Мы и они (до изгнания)
«Герой нашего времени» М. Ю. Лермонтова, 1964
Это был второй спектакль и неудачный. Поэтому говорили:
— Этот человек один спектакль сделал и больше не сделает. Случайно. Случайно вышел «Добрый человек..».
Как инсценировка, это было очень толково сделано. Здесь Николай Робертович впервые заставил меня засесть за бумагу. Потому что я ему все рассказывал свои идеи. А он говорит:
— Нет, Юра, вы мне изложите это на чистом листе бумаги. Тогда я посмотрю и, может быть, начну с вами работать.
Но нельзя было с молодыми людьми пытаться это быстро делать. И потом, нельзя было давать роль Печорина Губенко. Он вроде был самый сильный актер. И это была моя ошибка, что я дал ему эту роль. Он не понимал героя. Конечно, нужны были другие исполнители.
Потому что если не получился ни герой, ни Максим Максимыч — ничего не может получиться. По форме там, может, и были вещи приличные. Золотухин был приличный Грушницкий. Были какие-то выдумки неплохие, по-моему. А остальное там было все приблизительно… Во-первых, художник Дорер запил, недоделал как следует все. Потом, мы торопились. Нельзя было торопиться. Это глупость моя, что я согласился, поддавшись желанию начальства выпустить этот спектакль к юбилею Лермонтова.

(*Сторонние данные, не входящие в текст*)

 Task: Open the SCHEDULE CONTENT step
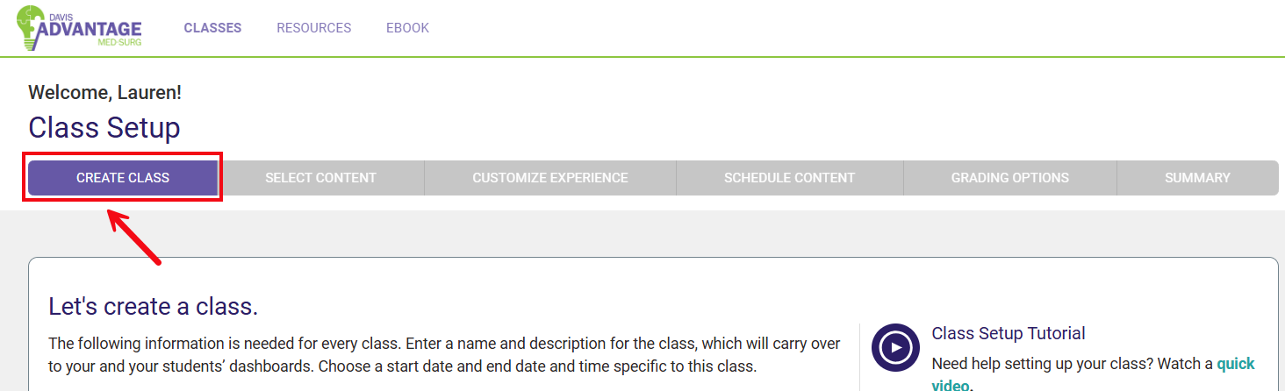coord(789,178)
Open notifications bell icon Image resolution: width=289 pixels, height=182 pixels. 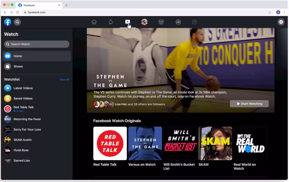(111, 22)
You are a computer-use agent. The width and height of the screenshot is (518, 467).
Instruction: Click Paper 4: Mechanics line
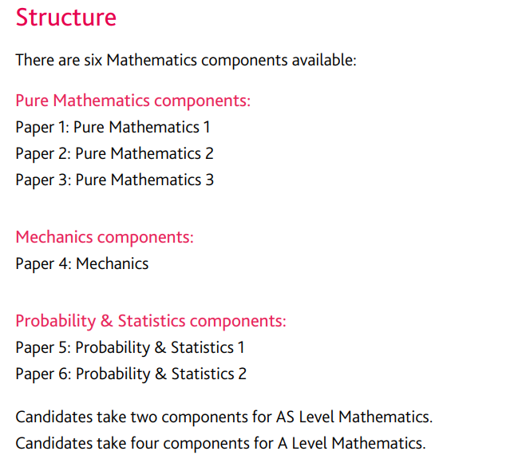pos(82,264)
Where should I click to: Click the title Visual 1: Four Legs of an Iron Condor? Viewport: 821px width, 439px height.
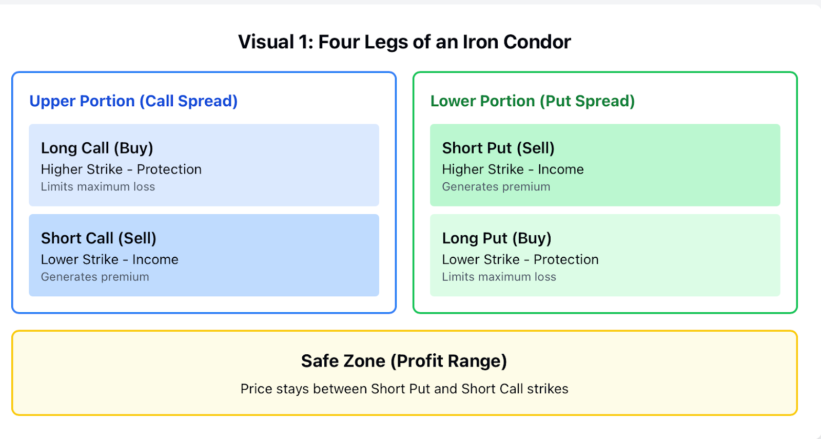(x=404, y=42)
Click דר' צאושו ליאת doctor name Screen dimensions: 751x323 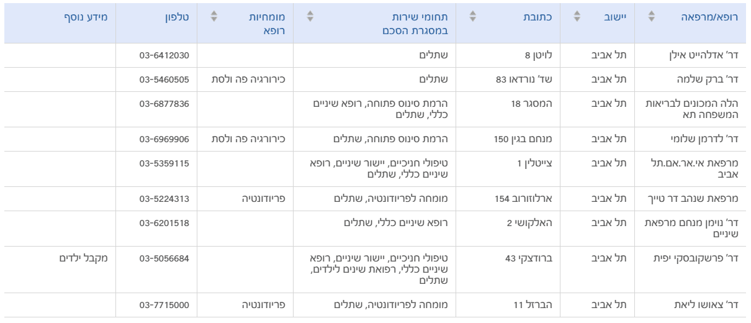tap(707, 305)
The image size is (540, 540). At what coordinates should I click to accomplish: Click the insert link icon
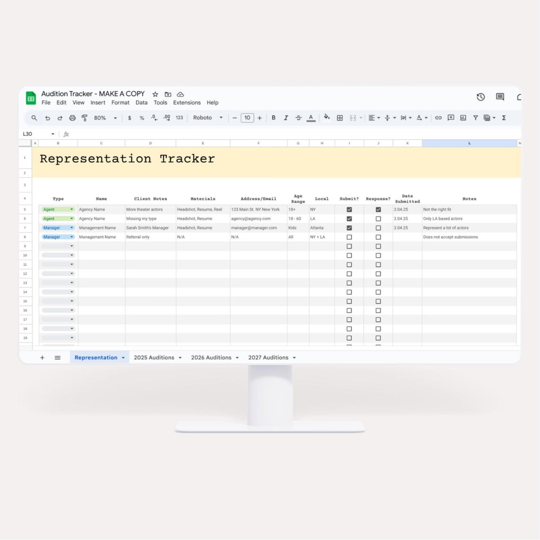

К этому спектаклю был придуман световой занавес.
«Антимиры» А. Вознесенского, 1965
С «Антимиров» довольно осознанно начался путь театра к поиску поэтических представлений, которых было довольно много. Эта линия важна, потому что есть линия лиризма и музыкальности, ритма, стиля и так далее. Как она родилась? Андрей Андреевич Вознесенский пришел на «Доброго человека…» еще в училище. Наверное, ему понравилось, и он проявил сразу сметку архитектора: «Чем я могу помочь?» — это было на ходу, его куда-то волокли корреспонденты — он тогда знаменит уже был, и он так быстро мне это сказал. И я говорю: «Ну, скажите, чтоб это сохранилось». И он сразу сказал это корреспондентам. И тогда появляться стало в прессе и закончилось Константином Симоновым в «Правде» — заметка с фотографией.
Кстати, первым заставил меня обратить внимание на Андрея Николай Робертович Эрдман, а раньше, по-моему, я спросил Бориса Леонидовича Пастернака, кто ему нравится, к кому присмотреться надо? И он сказал: «Среди поэтов — Андрей, а прозаик — Казаков Юрий». И это мне запомнилось.
Я предложил Андрею: давай сделаем вечер стихов. Начиналось: «Театр и поэт» — сперва он читал, а потом театр играл. А потом, конечно, он ушел. И мы сделали «Антимиры», которые нас очень выручили. Мы же в это время были должны государству по тем временам огромную сумму — долги старого театра — мы играли по пятьсот спектаклей в год. А этот спектакль короткий, и мы играли его после вечернего спектакля. А по воскресеньям, иногда по субботам, мы играли четыре спектакля в день. Это ужас. Но все молодые, жить-то надо было.
Там была треугольная груша — у Андрея есть такое стихотворение. И от «Героя..» остался станок — ну как в «Павших…» три дороги, а там был такой угольник странный — то ли ромб, то ли треугольник. Денег не было, как всегда, и вот этот станок остался, световой занавес наш уже работал — он сперва ломался.
Были стихи молодого Андрея очень хорошие. И он имел успех. Там были и танцы, пантомимы много. Они были молодые, озорные. Владимир играл, Смехов играл, Золотухин играл, Славина, Демидова — весь костяк. Все играли, и это публике нравилось. Он же прошел… 400 мы праздновали, 500 мы праздновали, 600 мы праздновали. По-моему, даже 700 мы праздновали.
Художника здесь никакого не было. У меня это бывало.
«Десять дней, которые потрясли мир» Д. Рида, 1965
Я носился с идеей поставить спектакль по книге Джона Рида «Десять дней, которые потрясли мир» давно. У меня иногда какое-то упрямство: это книга, с которой ничего нельзя сделать, это какая-то шарада; как это можно сделать — совершенно непонятно. И в спектакле ничего общего с книгой-то нет. Этот спектакль — набор аттракционов.